# Snowing on the Costa Blanca



## bc109 (Sep 17, 2016)

We've been living here for fifteen years. Today we have an outside temperature of 4 to 5 degrees centigrade and
it's snowing. Since we live about 10 metres above the sea level of the Mediterranean, this is a first for us. The white blobs spoiling the photos are flakes of snow.
The sea is about 150 metres away. The cat took one look outside, and didn't bother further.
We've joined you folks at last !
Bill and Dorli.


----------



## greygit (Apr 15, 2007)

No snow here in Aguilas but quite chilly, clouds gathering out to sea so perhaps it's on the way.:frown2:


----------



## MyGalSal (Dec 8, 2008)

No snow in Benicassim but it's very cold. At least it is sunny and blue sky.


----------



## H1-GBV (Feb 28, 2006)

Central Norfolk has clear blue skies and brilliant sunshine - Gordon

[Will the Brexit camp claim it as one of the advantages of leaving? >]


----------



## nicholsong (May 26, 2009)

bc109 said:


> We've been living here for fifteen years. Today we have an outside temperature of 4 to 5 degrees centigrade and
> it's snowing. Since we live about 10 metres above the sea level of the Mediterranean, this is a first for us. The white blobs spoiling the photos are flakes of snow.
> The sea is about 150 metres away. * The cat took one look outside, and didn't bother further.*
> We've joined you folks at last !
> Bill and Dorli.


So your cat is a pussy then:wink2::laugh:


----------



## HermanHymer (Dec 5, 2008)

I guess that's why they called it the Costa BLANCA!


----------



## Penquin (Oct 15, 2007)

Superb clear blue sky and "ensoleille" today, no snow (haven't seen snow here since 2012), none forecast for next 2 weeks BUT it is -5 at present...... ad forecast to be 12C next week with yet more sun.....

Obviously the sun is shining on the EU..... as the SE of the UK is cold and has mist.....

Dave :grin2:


----------



## HermanHymer (Dec 5, 2008)

There was a flurry of snow in Preston the other day.
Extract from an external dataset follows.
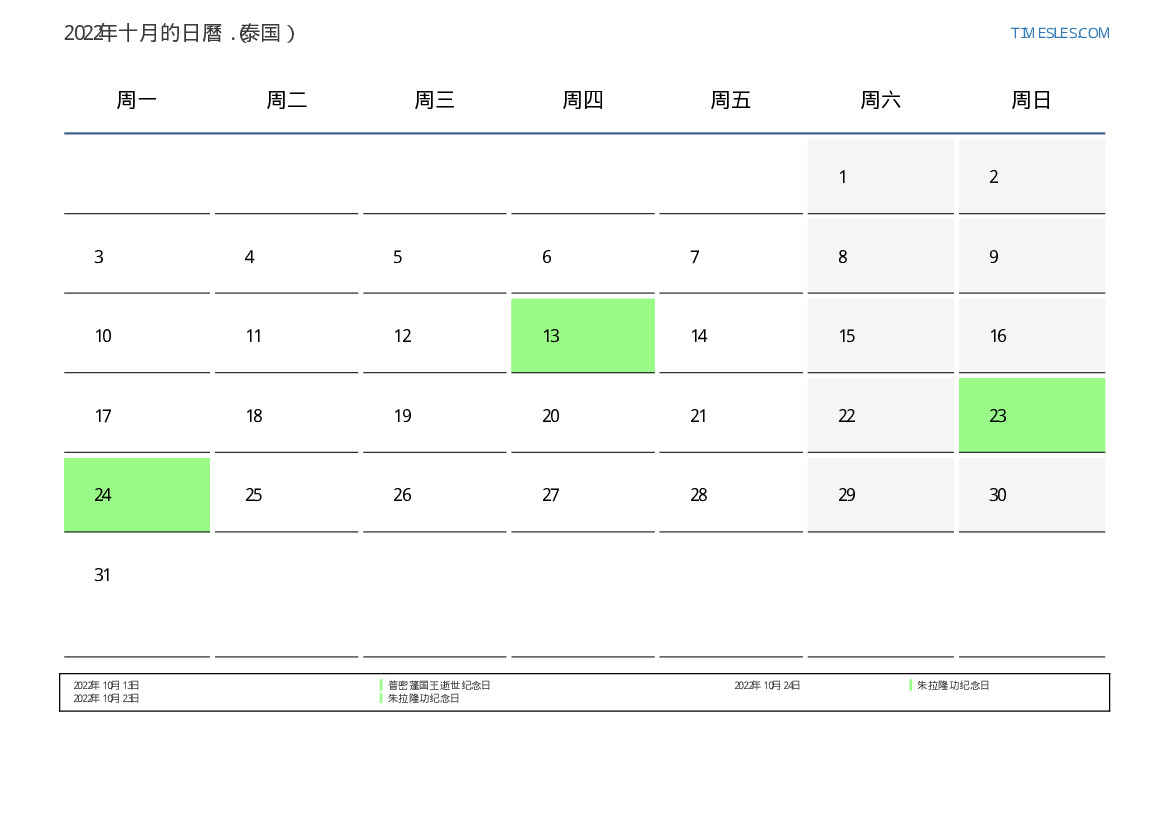Select Saturday October 1

[880, 177]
Most unusual. Hope Herman isn't feeling the cold!


----------



## cabby (May 14, 2005)

well I had no idea that we had mist here in the south east, I have looked out of all our windows and cannot see any, just blue skies and sunshine.


----------



## bc109 (Sep 17, 2016)

The Germans call it Schadenfreude. Strangely, the English don't have a word for it.

"pleasure derived by someone from another person's misfortune."
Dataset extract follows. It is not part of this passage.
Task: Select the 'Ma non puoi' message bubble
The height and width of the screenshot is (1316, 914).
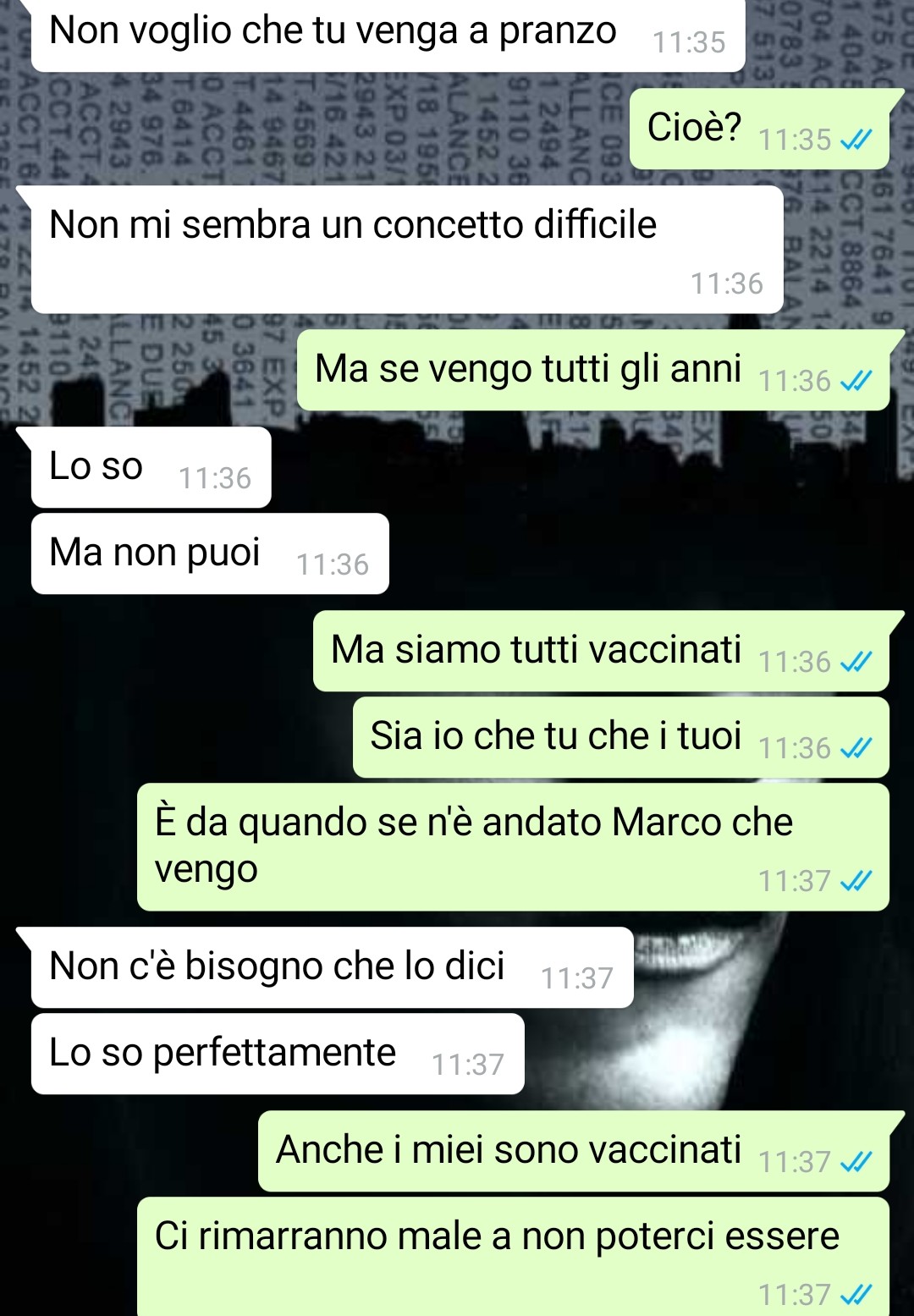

We all instinctively like a bit of that !

Look at the TV progs showing the accident clips of people at home/dancing at weddings/on the stage/in the snow/in the back garden with a plastic swimming pool.......................................................
Bill


----------



## Glandwr (Jun 12, 2006)

2 inches of thunder snow at SEA LEVEL in Crete 4 days ago. Spoke to a 63 year old lady in Chania today and she said that it was a first in her lifetime. Plenty in the mountains though.

Dick


----------



## erneboy (Feb 8, 2007)

Also snowing at Condado de Alhama near Alhama de Murcia.


----------



## GEMMY (Jun 19, 2006)

I do feel sorry for these poor old souls having snow and ice after driving all that way to feel toasty, we had a couple of zero nights a few weeks ago, and enough snow to fill a coffee cup but that's all. :wink2:


tony


----------



## erneboy (Feb 8, 2007)

Well the good news is that there's no snow or ice here near Vinaros Tony, just clear blue skies. Still the others needn't worry either, it'll be back to clear blue again in a day or two, unlike the UK.


----------



## HermanHymer (Dec 5, 2008)

H1-GBV said:


> Central Norfolk has clear blue skies and brilliant sunshine - Gordon
> 
> [Will the Brexit camp claim it as one of the advantages of leaving? >]
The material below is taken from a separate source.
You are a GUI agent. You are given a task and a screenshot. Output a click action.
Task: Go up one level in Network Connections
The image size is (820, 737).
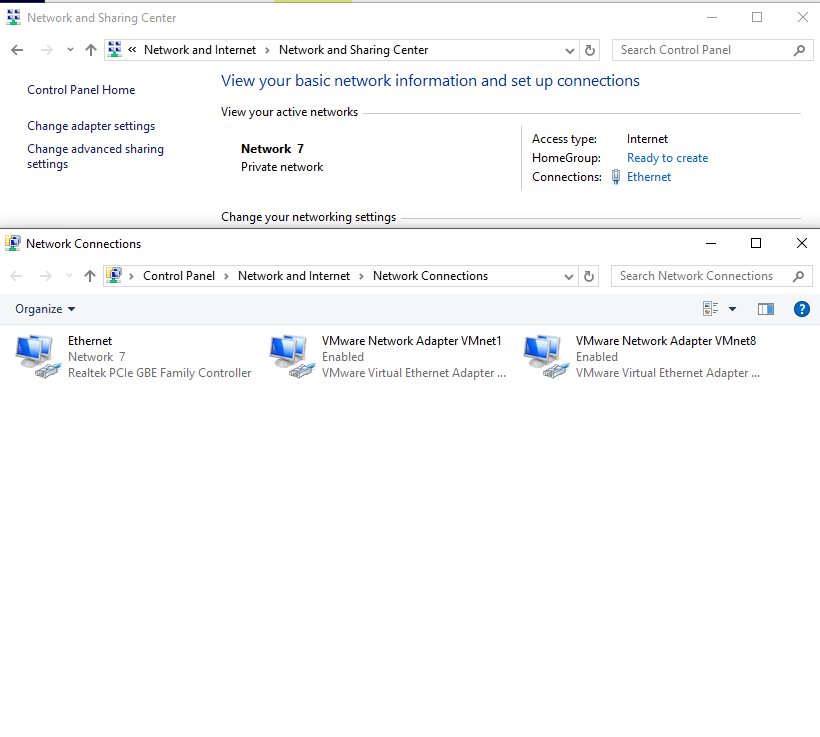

And how many degrees????:serious::surprise::smile2:


----------



## MEES (Apr 20, 2006)

very mild at sea level in lancs today
Snowdrops out daffs up and birds singing


----------



## Jamsieboy (Jan 14, 2011)

Northern Spain has snow warnings for the next few days - careful if you are travelling up or down to or from the ports.

It's a depressing grey, damp yukky kind of day up here. 
The weather is crap but the scenery is top drawer - canny beat it.


----------



## SteveRallye1 (Nov 29, 2016)

We are in Benidorm and there was snow on the hills around us today, 2 days ago we had to go in the shade on site as it was touching 26deg in the sun. That's out of the wind which has been quite blustery for the last week at times gusting and at times just a breeze. Still I would rather be here in winter, the daylight hours are already on from 8 am to 6.30 pm and rising fast and hopefully give it a few days and we will be back to normal weatherwise.


----------



## bazzy (Sep 22, 2010)

SteveRallye1 said:


> We are in Benidorm and there was snow on the hills around us today, 2 days ago we had to go in the shade on site as it was touching 26deg in the sun. That's out of the wind which has been quite blustery for the last week at times gusting and at times just a breeze. Still I would rather be here in winter, the daylight hours are already on from 8 am to 6.30 pm and rising fast and hopefully give it a few days and we will be back to normal weatherwise.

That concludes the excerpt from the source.